Optimizing Area Under the Curve Measures via Matrix Factorization for Predicting Drug-Target Interaction with Multiple Similarities

In drug discovery, identifying drug-target interactions (DTIs) via experimental approaches is a tedious and expensive procedure. Computational methods efficiently predict DTIs and recommend a small part of potential interacting pairs for further experimental confirmation, accelerating the drug discovery process. Although it has been shown that fusing heterogeneous drug and target similarities can improve the prediction ability, the existing similarity combination methods ignore the interaction consistency for neighbour entities which is more crucial for the DTI prediction model. Furthermore, area under the precision-recall curve (AUPR) that emphasizes the accuracy of top-ranked pairs and area under the receiver operating characteristic curve (AUC) that heavily punishes the existence of low ranked interacting pairs are two widely used evaluation metrics in DTI prediction.
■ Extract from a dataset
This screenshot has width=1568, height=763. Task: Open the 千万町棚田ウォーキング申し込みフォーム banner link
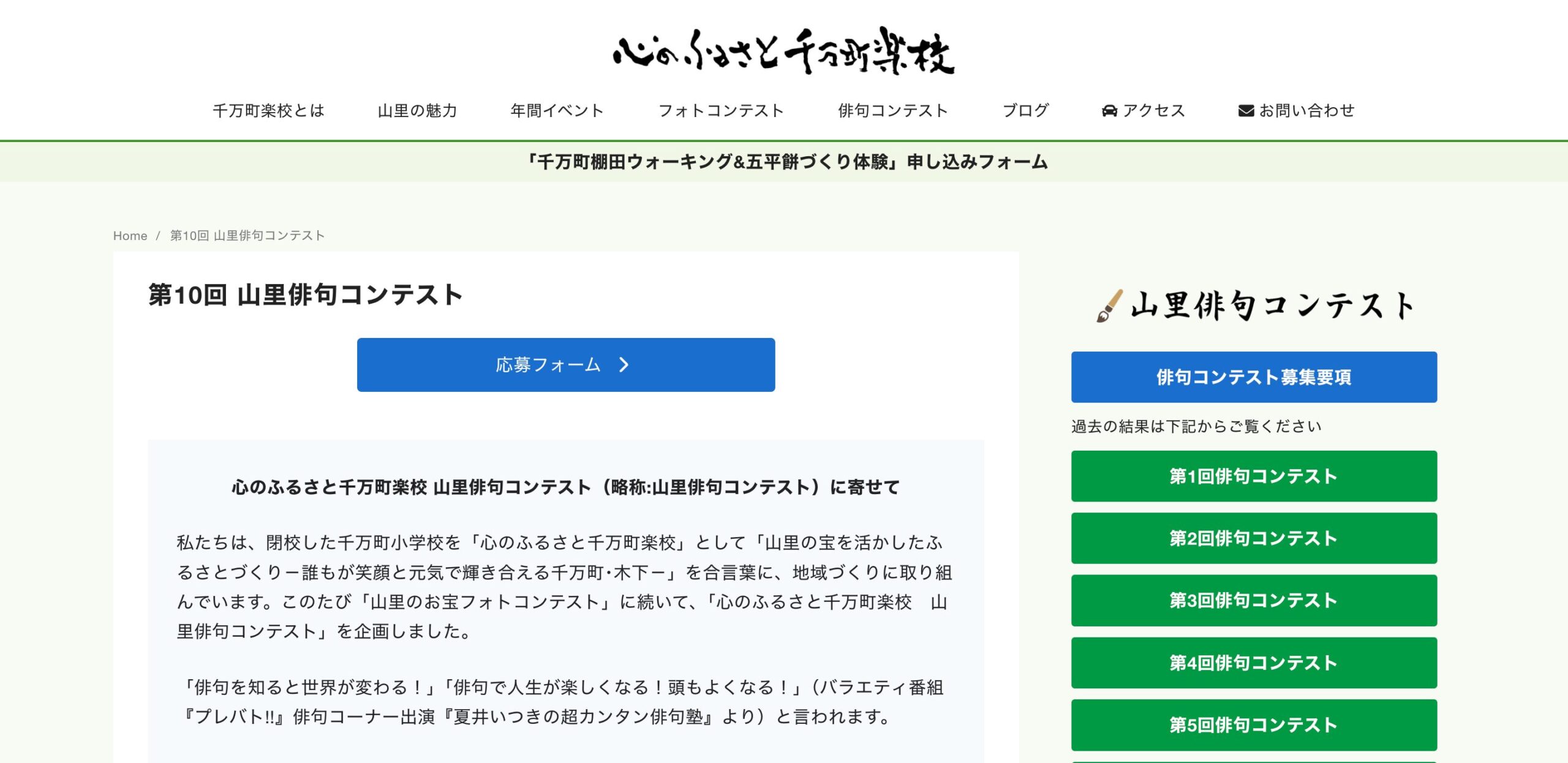(787, 162)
However, the two metrics are seldom considered as losses within existing DTI prediction methods. This paper first proposes two matrix factorization (MF) methods that optimize AUPR and AUC using convex surrogate losses respectively, and then develops an ensemble MF approach takes advantage of the two area under the curve metrics by combining the two single metric based MF models. Both three proposed approaches incorporate a novel local interaction consistency aware similarity interaction method to generate fused drug and target similarities that preserve vital information from the more reliable view. Experimental results over five datasets under different prediction settings show that the proposed methods outperform various competitors in terms of the metric(s) they optimize. In addition, the validation on the top ranked novel predictions confirms the ability of our methods to discover potential new DTIs.